The Eccentric Hip Extension is a powerful variation of traditional hip extension exercises, emphasizing the eccentric (lengthening) phase to build strength, control, and muscle resilience. By slowing down the lowering portion of the movement, you create greater muscle tension, which enhances glute and hamstring development, supports hip function, and reduces the risk of injury. This technique is essential for athletes, rehabilitation programs, and anyone looking to master posterior chain strength and hip mobility.

Exercise Instructions

Step-by-Step Form (Bodyweight Version):

Setup:

Lie face down on a mat or bench, knees bent at 90 degrees, or use a stability ball for added difficulty.
Alternatively, perform on hands and knees for a quadruped variation.

Starting Position:

Contract your core and keep your spine neutral.
Lift one leg to extend the hip without arching your lower back.

Contraction Phase:

Exhale and raise your leg by engaging your glutes and extending your hip.
Lift slowly and pause briefly at the top.

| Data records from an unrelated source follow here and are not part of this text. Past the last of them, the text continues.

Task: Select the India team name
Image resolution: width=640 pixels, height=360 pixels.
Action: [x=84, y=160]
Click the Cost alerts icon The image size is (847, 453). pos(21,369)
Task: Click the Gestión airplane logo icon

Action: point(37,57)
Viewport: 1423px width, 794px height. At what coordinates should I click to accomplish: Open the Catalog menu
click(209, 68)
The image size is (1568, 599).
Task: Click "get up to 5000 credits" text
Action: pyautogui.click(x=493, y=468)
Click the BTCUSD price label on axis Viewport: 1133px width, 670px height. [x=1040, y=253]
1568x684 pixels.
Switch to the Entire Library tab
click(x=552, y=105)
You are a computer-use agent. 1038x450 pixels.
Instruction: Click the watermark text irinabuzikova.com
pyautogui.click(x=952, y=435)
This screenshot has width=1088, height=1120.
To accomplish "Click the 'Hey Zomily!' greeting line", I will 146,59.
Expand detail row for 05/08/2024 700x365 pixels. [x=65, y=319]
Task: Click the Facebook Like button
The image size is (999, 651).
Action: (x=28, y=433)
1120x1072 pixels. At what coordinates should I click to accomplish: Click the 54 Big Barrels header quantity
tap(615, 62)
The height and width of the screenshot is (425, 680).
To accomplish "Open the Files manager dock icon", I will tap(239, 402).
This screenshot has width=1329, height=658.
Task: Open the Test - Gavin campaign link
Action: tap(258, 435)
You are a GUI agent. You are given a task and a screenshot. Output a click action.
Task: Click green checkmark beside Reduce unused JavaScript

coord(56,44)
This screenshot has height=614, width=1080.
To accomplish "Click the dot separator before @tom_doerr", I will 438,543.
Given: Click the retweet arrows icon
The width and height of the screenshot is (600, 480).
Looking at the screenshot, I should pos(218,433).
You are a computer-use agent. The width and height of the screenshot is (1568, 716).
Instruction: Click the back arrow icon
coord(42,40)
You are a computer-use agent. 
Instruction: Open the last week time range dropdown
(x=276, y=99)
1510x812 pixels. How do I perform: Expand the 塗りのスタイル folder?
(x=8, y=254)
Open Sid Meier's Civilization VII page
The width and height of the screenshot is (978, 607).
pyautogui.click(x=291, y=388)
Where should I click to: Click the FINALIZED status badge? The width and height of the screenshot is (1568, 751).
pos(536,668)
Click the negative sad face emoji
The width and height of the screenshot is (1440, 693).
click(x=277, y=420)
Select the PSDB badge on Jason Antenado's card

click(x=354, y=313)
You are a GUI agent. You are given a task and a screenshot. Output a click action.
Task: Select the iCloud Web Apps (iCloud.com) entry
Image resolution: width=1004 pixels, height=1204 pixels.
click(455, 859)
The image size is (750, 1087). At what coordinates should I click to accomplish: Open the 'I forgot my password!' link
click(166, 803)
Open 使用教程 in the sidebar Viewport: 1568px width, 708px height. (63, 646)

Eccentric (Lowering) Phase:

Inhale and lower the leg very slowly, maintaining tension in your glutes and hamstrings.
Focus on controlling the descent over 3–5 seconds for maximum benefit.

Repetitions:

Perform 3–4 sets of 6–10 reps per leg.
Rest 30–60 seconds between sets.

Professional Tips

Maximize Results:

  • Use a 3 to 5-second eccentric phase for optimal muscle stimulation.
  • Keep your core engaged and avoid hyperextending your spine.
  • Focus on using the glute muscles, not momentum or your lower back.

Avoid Common Mistakes:

  • Don’t drop the leg quickly—eccentric control is the goal.
  • Avoid arching the back or letting the hips rotate.
  • Don’t let the opposite leg or arms compensate—stay stable.

Progression:

  • Add a resistance band around the thighs for increased challenge.
  • Try the single-leg stability ball eccentric hip extension.
  • Increase time under tension by using tempo training (e.g., 3-0-1-0).
Benefits of Eccentric Hip Extension
  • Eccentric Glute & Hamstring Strength: Focuses on the lengthening phase to improve strength, control, and hypertrophy.
  • Injury Prevention: Builds tissue resilience, reducing risk of hamstring strains, glute weakness, and lower back pain.
  • Posterior Chain Development: Complements compound lifts like deadlifts, squats, and lunges.
  • Improves Hip Mobility & Control: Enhances range of motion and functional hip extension patterns.
  • Perfect for Rehab & Prehab: Ideal for those recovering from injury or seeking to prevent muscular imbalances.
Variations & Alternatives
  • Stability Ball Eccentric Hip Extension: Adds instability to challenge balance and coordination.
  • Resistance Band Eccentric Kickbacks: Targets glutes with added resistance and control.
  • Romanian Deadlift (Eccentric Focus): Weighted alternative for building eccentric strength in the entire posterior chain.
  • Eccentric Glute Bridge: Slow hip lift lowering phase while keeping the spine neutral.
  • Single-Leg Hip Extension Hold + Eccentric Lowering: Increases difficulty and isolation.
Incorporate the Eccentric Hip Extension

Use eccentric hip extensions as part of your glute training, rehab routine, or posterior chain workout to build stronger, more injury-resistant muscles. Perform before heavier compound lifts to prime the glutes or after workouts as a finisher for glute burn and time under tension. Pair with glute bridges, deadlifts, or reverse lunges for a complete lower-body routine.

“The eccentric hip extension is an underrated movement that builds not only strength, but also control and injury resistance. It’s a must for serious athletes and smart lifters.”